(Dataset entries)
+---+
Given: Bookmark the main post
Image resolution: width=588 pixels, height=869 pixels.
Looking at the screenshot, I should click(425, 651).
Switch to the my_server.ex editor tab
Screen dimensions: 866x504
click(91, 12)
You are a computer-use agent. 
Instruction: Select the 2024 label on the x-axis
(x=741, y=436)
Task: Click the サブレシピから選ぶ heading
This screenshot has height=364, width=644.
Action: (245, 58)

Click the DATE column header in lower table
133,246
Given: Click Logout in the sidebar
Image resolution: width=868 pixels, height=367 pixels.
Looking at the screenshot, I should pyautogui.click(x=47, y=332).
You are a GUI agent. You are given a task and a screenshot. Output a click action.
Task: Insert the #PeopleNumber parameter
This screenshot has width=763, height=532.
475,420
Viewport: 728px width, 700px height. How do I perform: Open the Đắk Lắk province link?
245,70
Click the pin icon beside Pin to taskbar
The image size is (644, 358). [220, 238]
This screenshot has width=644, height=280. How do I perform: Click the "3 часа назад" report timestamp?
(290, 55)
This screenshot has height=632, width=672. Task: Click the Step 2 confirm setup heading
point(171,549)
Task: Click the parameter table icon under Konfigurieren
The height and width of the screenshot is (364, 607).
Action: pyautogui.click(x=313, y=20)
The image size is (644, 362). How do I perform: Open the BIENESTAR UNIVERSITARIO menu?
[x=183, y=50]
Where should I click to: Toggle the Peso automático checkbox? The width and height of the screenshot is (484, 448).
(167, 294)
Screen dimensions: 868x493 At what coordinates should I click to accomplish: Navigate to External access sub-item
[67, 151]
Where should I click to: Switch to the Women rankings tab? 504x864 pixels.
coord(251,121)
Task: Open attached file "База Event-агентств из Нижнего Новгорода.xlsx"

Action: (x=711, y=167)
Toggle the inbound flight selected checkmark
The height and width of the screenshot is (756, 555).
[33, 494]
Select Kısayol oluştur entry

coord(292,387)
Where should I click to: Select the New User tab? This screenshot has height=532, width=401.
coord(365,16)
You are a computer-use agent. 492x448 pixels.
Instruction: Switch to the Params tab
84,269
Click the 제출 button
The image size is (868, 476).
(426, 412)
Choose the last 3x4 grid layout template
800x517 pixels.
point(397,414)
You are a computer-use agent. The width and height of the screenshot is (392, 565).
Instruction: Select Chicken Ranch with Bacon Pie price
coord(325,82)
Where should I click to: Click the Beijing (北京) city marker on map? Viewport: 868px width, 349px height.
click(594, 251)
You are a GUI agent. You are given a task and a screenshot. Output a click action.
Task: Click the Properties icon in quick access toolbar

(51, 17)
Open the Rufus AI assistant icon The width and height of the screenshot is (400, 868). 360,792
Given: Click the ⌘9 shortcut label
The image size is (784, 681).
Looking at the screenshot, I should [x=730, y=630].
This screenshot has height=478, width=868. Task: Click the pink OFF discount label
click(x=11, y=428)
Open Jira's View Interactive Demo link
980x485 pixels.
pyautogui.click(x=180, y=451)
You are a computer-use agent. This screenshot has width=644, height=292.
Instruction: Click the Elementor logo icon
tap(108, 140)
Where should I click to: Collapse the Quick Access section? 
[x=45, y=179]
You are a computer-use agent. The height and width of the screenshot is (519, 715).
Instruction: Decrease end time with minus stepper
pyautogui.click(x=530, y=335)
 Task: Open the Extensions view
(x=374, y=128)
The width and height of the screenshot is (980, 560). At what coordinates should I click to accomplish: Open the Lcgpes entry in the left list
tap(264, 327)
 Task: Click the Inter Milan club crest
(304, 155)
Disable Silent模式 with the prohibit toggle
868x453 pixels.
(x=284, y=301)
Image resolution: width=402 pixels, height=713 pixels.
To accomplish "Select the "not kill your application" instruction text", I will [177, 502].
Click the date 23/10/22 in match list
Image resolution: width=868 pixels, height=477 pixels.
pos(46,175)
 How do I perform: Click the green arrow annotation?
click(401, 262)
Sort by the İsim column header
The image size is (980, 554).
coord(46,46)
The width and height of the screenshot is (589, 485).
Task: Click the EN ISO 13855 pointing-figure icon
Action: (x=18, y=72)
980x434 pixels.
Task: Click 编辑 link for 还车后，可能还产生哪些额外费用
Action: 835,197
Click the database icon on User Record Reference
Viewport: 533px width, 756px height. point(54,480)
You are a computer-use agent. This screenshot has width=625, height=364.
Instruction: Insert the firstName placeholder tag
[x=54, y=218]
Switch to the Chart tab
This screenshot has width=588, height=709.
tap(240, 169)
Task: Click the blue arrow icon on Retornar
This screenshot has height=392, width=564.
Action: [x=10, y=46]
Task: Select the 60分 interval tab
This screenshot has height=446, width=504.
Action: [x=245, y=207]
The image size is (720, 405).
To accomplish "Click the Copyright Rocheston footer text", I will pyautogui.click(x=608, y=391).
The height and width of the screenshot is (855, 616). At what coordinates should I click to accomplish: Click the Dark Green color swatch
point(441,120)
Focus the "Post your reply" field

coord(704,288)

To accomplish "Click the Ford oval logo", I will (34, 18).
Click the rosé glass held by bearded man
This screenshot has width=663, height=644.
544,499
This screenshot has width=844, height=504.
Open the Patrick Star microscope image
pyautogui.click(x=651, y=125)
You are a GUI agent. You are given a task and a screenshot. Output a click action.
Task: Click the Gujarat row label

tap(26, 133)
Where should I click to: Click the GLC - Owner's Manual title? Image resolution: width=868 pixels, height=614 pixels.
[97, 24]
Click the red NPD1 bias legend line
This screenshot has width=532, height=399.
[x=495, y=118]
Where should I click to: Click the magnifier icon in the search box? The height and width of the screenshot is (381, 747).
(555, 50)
+---+
→ Requirement
What lines above contain "computer"? Copy them out.

→ Output for this task
You are a computer-use agent. 
You are a computer-use agent. 492x448 pixels.
You are a computer-use agent. The width and height of the screenshot is (392, 565).
You are a computer-use agent. This screenshot has width=644, height=292.
You are a computer-use agent. The height and width of the screenshot is (519, 715).
You are a computer-use agent. This screenshot has width=625, height=364.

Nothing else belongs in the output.